Целый пакет. «Арсенал» против «Ковентри» 04.11.72

We use cookies. Read the Privacy and Cookie Policy

Целый пакет.

«Арсенал» против «Ковентри»

04.11.72

Единственная проблема в связи с моим переходом на северную сторону заключалась в том, что я приобрел и все другие, присущие моему новому статусу атрибуты. Во время второго тайма, когда я смотрел третью игру на террасе (вторая, против «Манчестер Сити», запомнилась исключительно тем, что наш новый игрок Джефф Блокли, которого никак не сравнить с Яном Уре, отбил руками угловой противника; мяч угодил в верхнюю штангу и ударился в землю за линией ворот, а судья не признал гола и не назначил пенальти. Вот уж мы хохотали!), Томми Хатчинсон из «Ковентри» забил ошеломляющий сольный гол. Он перехватил мяч в сорока ярдах по левому краю, оставил за собой вереницу защитников «Арсенала», обвел Джеффа Барнета и закатил мяч в правый угол. Долю секунды на северной трибуне царила гробовая тишина; мы видели, как на противоположной стороне под табло болельщики «Ковентри» скакали, словно дельфины. И тогда у нас вырвался единодушный прочувствованный вопль: «Мы вобьем ваши чертовы бошки в плечи!»

Я слышал его и раньше: пятнадцать лет он был ответом на гол любой приезжей команды на всех стадионах страны (на «Хайбери» для разнообразия кричали: «Уедете домой на „скорой помощи“!», «Встретимся на улице!» И еще: «Молча под табло не стой, пусть раздастся голос твой!» – это болельщикам «Арсенала», которые стояли на противоположной стороне, были ближе к фанатам противника, и на них лежала ответственность за возмездие). Но на этот раз я вкладывал в крик настоящую злобу. Я был взбешен этим голом, обижен и потрясен не меньше других на нашей террасе; счастье, что между мной и фанатами «Ковентри» простиралось футбольное поле, иначе, иначе, иначе… не представляю, что бы я сделал, но это был бы ужас № 5.

Конечно, во многих отношениях все это смешно, как смешны вообще претензии хулиганствующих подростков, но даже теперь мне непросто посмеяться над собой: половина жизни позади, а я по-прежнему ощущаю неловкость. Очень хотелось бы думать, что в том пятнадцатилетнем орущем парне не было меня теперешнего, взрослого, но подозреваю, что такой взгляд чрезмерно оптимистичен. Многое от пятнадцатилетнего мальчишки неизбежно (как у миллионов других мужчин) остается навсегда, и от этого проистекает часть неловкости; другая же коренится в узнавании взрослого в подростке. Что так, что эдак – дела неважнецкие.

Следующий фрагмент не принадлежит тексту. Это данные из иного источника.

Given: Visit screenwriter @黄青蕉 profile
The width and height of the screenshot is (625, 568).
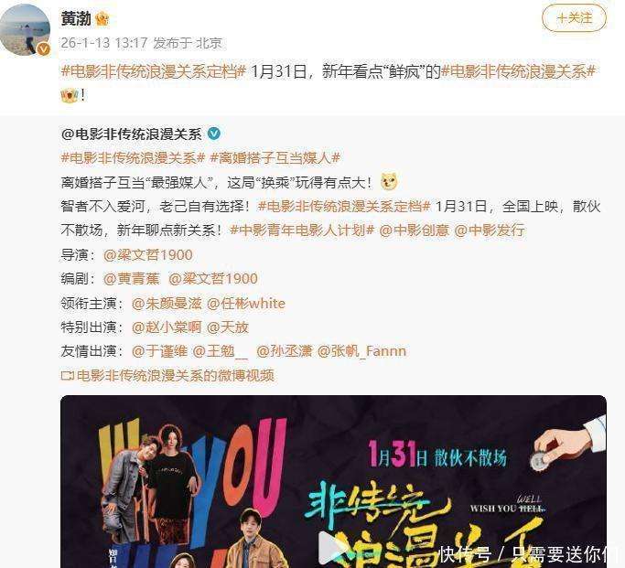Looking at the screenshot, I should click(x=132, y=279).
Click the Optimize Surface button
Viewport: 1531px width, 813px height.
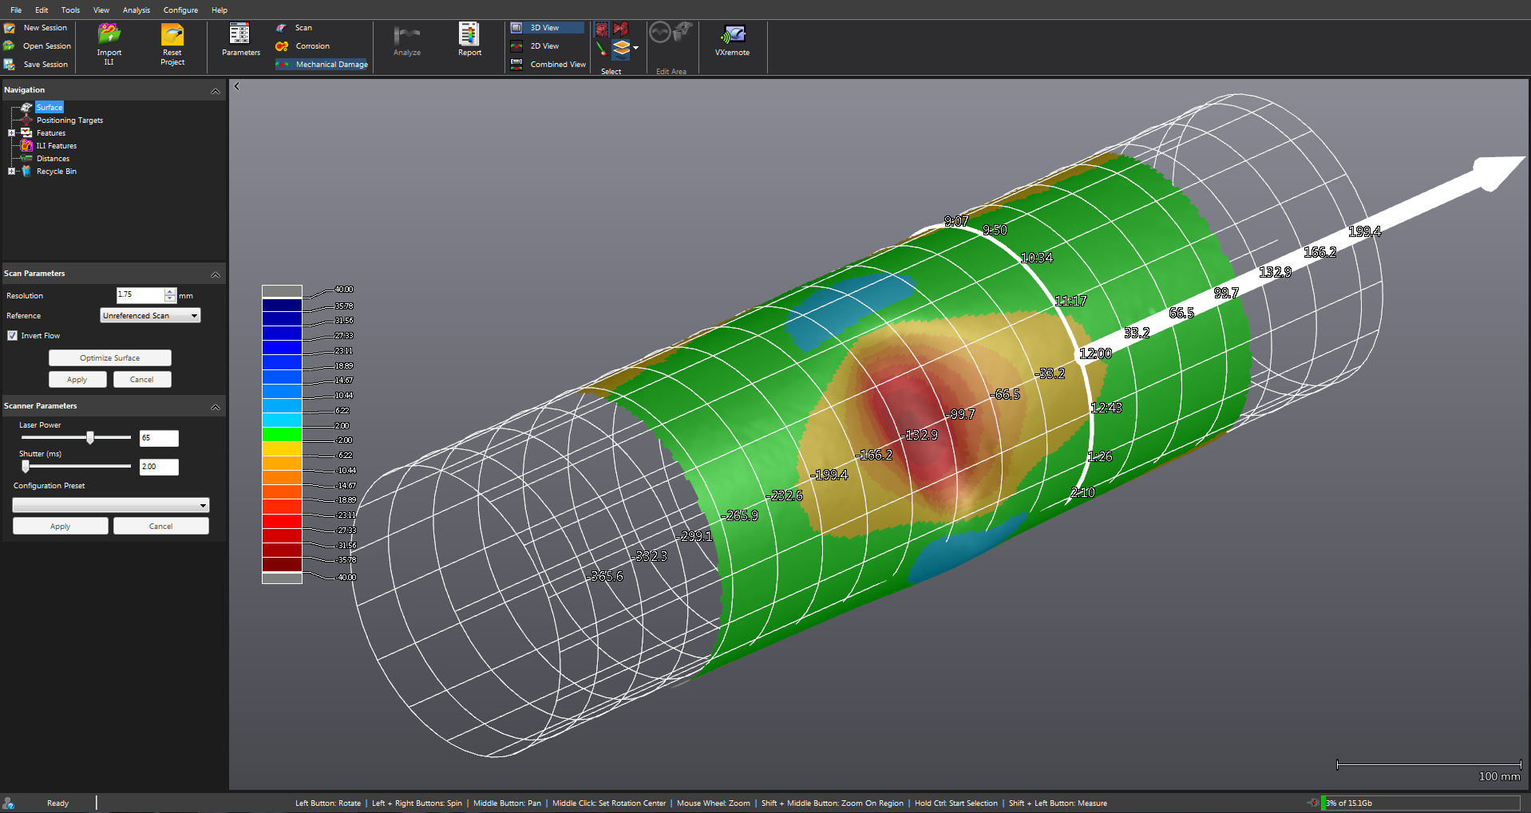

В конце концов я понял – понял, что все мои угрозы были абсурдными. С тем же успехом я мог стращать фанатов «Ковентри», что нарожаю для них детей. И еще: я понял, что насилие и сопутствующая ему культура совсем непривлекательны (никто из женщин, с кем я когда-либо хотел переспать, не клюнул бы на меня тогдашнего). Главный, хоть и единственный, урок гласил, что футбол – это только игра, и нечего беситься, если твоя команда проигрывает… Хотелось бы думать, что я его усвоил. Но иногда я чувствую, что злость все еще во мне: когда на чужом поле я окружен болельщиками противника, судья ничего нам, а все им, наши не играют, а тянут резину, Адамс ошибается, и тут к воротам прорывается их центральный нападающий, а затем – со всех сторон дразнящий, ужасающий вопль… Тогда я повторяю два из трех уроков, которые в каких-то отношениях достаточны, а в каких-то нет.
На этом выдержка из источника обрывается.